Atomically layered materials, with controlled structure and composition, allow for materials with promise for next-generation memory devices (1), thermoelectrics (2), and energy storage (37). Moreover, opportunities for high chemical diversity and structural complexity bring new and unique properties. A material family that holds such promise is the group of the MAX phases—ceramic-metallic hybrids that consist of Mn+1Xn sheets (for example, TiC) sandwiched in between one-atom-thick A-layers (Si, Al, Ga, etc.) (8, 9)—and their two-dimensional (2D) derivatives, MXenes (3, 4, 10, 11).

MAX phases are a group of thermodynamically stable, atomically laminated compounds composed of a transition metal M, an A-group element A, and carbon and/or nitrogen X, of the general formula Mn+1AXn (n = 1 to 3) (8, 9). MAX phases have attracted large interest due to their combination of metallic and ceramic attributes, being electrically and thermally conductive, exceptionally damage tolerant, lightweight, and able to maintain strength at high temperatures (8, 10). Some phases also show self-healing characteristics (12, 13) and reversible deformation (14), and recently, magnetism was added to the long list of obtainable properties (1518). The family of MAX phases is large (>70 phases and counting).

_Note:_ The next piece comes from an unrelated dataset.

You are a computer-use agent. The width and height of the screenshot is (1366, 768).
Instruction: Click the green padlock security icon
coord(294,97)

The possibility of forming solid solutions on the M, A, or X sites have attracted considerable attention (16, 1924) for effects, such as material strengthening (25), or in general, for the possibility of tuning or altering properties (26, 27). Furthermore, alloying may also allow addition of elements beyond those traditionally used in MAX phases (2830). However, attaining an exact a priori defined composition for a solid solution is challenging. This is in contrast to chemically ordered systems, where the composition may be governed by the underlying crystal symmetry/lattice.

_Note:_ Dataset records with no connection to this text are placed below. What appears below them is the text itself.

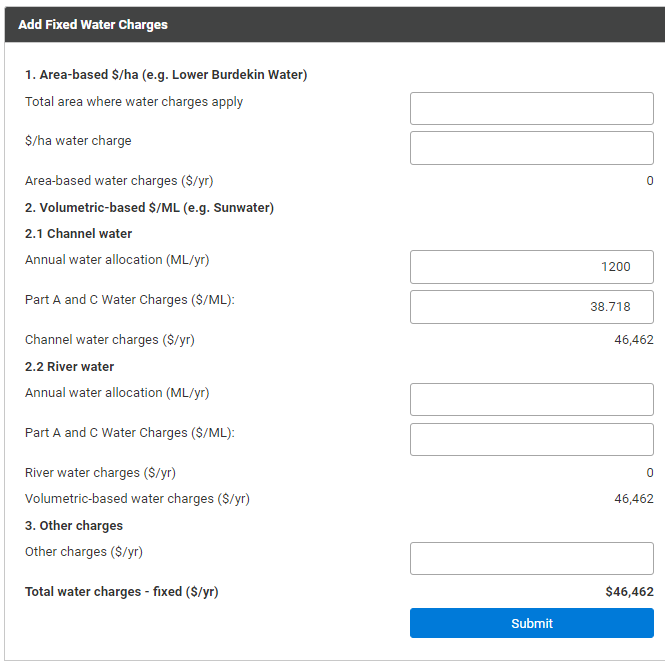Image resolution: width=665 pixels, height=665 pixels.
Task: Click the "Total water charges - fixed" label
Action: 121,592
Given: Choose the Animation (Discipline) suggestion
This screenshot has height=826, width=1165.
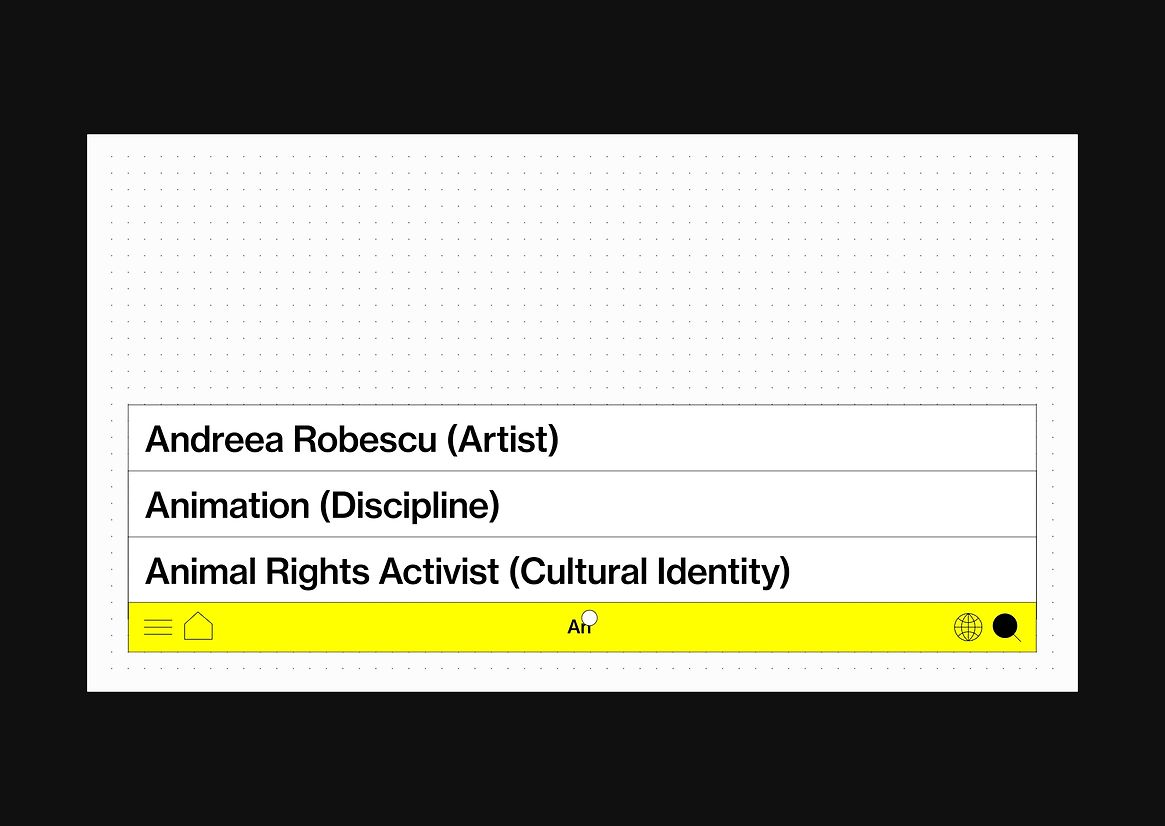Looking at the screenshot, I should (322, 506).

Recently, Liu et al. (31, 32) synthesized a chemically ordered alloy with a M3AX2 structure, TiCr2AlC2, in which Ti is sandwiched between two Cr-C layers. This was soon followed by the discovery of TiMo2AlC2 (33, 34), V1.5Cr1.5AlC2 (35), Ti2Mo2AlC3 (33), and V2.2Cr1.8AlC3 (35), the latter two with a M4AX3 structure. Most recently, the ordered Mo2ScAlC2 was also reported (36). The stability of these materials is suggested to stem from the following: (i) by multiple M sites that ensure breaking of an energetically unfavorable stacking of M and C, where M is surrounded by C in a face-centered cubic configuration and also (ii) by M having a larger electronegativity than Al, resulting in fewer electrons available for populating antibonding Al-Al orbitals (37). This example of a class of layered MAX phases, displaying out-of-plane chemical ordering, is one for which we introduce the notation o-MAX here.

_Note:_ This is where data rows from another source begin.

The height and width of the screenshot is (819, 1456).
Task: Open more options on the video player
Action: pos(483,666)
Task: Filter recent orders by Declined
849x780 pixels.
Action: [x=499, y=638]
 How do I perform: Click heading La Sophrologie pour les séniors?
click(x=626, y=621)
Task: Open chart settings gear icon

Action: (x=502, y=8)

Notably, chemically ordered MAX phase structures have been reported for 312 (n = 2) and 413 (n = 3) phase structures only, having multiple M sites, each with different symmetry. In addition, ordered carbon vacancies have been reported for 413 (n = 3) phases Nb4AlC3 and V4AlC3, having multiple C sites (3840). However, for the most common MAX phase structure, that is, 211 (n = 1), only chemically disordered alloys with M site solid solution (1517, 20, 41) have until recently been realized. In a very recent report, we presented the first material synthesis and verified the calculated stability of the 211 phase (Mo2/3Sc1/3)2AlC, for which the M sublattice is populated by Mo and Sc in a 2:1 ratio (42) and for which there is an in-plane chemical order. This novel 211 MAX phase with in-plane chemical order was referred to as i-MAX. Furthermore, selective etching of Al and Sc realized a novel 2D material with ordered divacancies, Mo1.33C MXene, which displayed superior volumetric capacitance compared to other 2D materials investigated to date (42).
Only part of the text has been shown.